Moving at a constant speed along a Bézier Curve

I’ve been playing with quadratic bezier curves recently, its easy enough to draw and get the points along it using something like:

float x = (1 - t) * (1 - t) * startX + 2 * (1 - t) * t * cx + t * t * endX;
float y = (1 - t) * (1 - t) * startY + 2 * (1 - t) * t * cy + t * t * endY;

Where start/end is the beginning/end point on the curve and c being the control point.

t is a value between 0 and 1 which can be used to move along the curve, 0 being the start and 1 being the end, however the problem is that this value can’t be used to move along the curve at a constant speed since t=0.5 is not necessarily at the middle of the curve or t=0.25 the first quarter.

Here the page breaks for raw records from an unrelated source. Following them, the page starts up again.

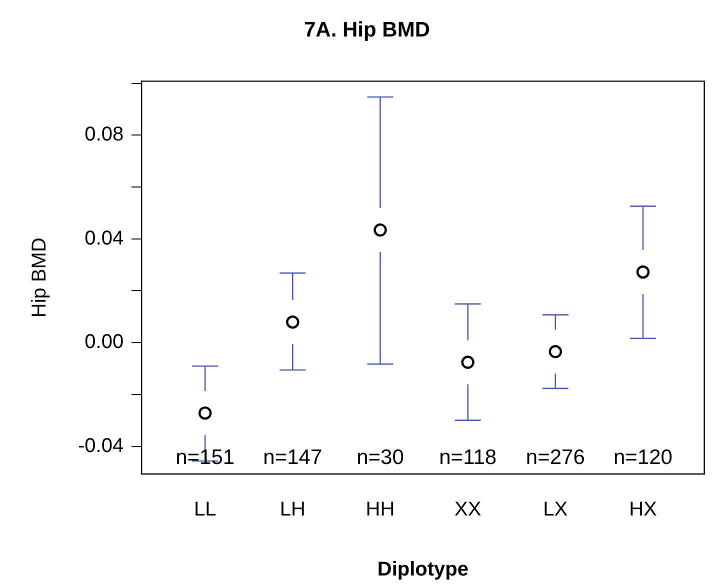  What do you see at coordinates (468, 458) in the screenshot?
I see `annotation: n=118` at bounding box center [468, 458].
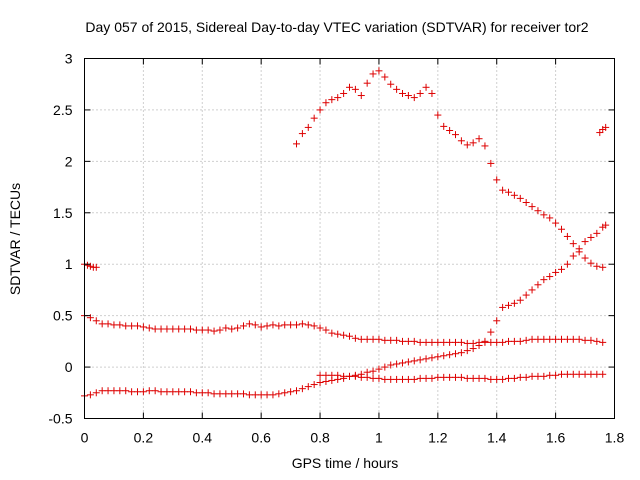  What do you see at coordinates (556, 438) in the screenshot?
I see `x-tick-label: 1.6` at bounding box center [556, 438].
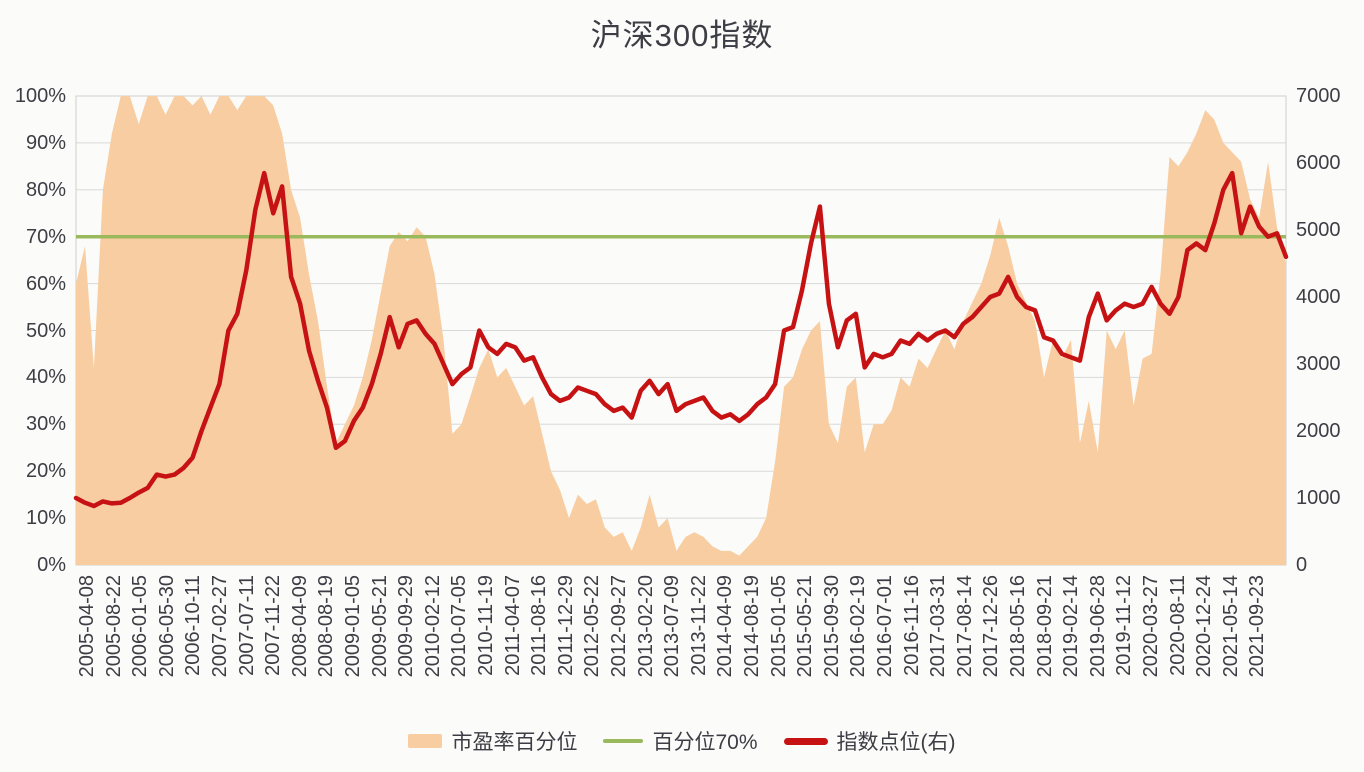 The width and height of the screenshot is (1364, 772). Describe the element at coordinates (166, 626) in the screenshot. I see `x-axis-label: 2006-05-30` at that location.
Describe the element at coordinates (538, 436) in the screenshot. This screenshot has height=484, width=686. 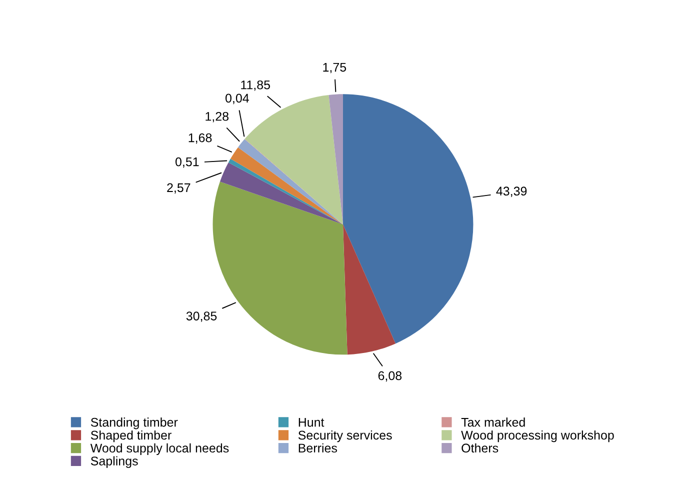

I’ve got an approximation of the length of the curve using

public float getApproxLength() {
		float t = 0;
		length = 0; // reset length
		
		float oldX = startX;
		float oldY = startY;
		
		// scroll through curve and update length
		for (int i = 0; i < 100; i++) {
			t += 0.01f;
			
			float x = (1 - t) * (1 - t) * startX + 2 * (1 - t) * t * cx1 + t * t * endX;
			float y = (1 - t) * (1 - t) * startY + 2 * (1 - t) * t * cy1 + t * t * endY;
			
			length += getLineLength(x, y, oldX, oldY);
			
			oldX = x;
			oldY = y;
		}
		
		return length;
	}

Are there any easy solutions to achieve this other than to use a whole ton of look up tables and memory? doesn’t need to be super accurate just something good enough to get a decent constant looking movement along the curve.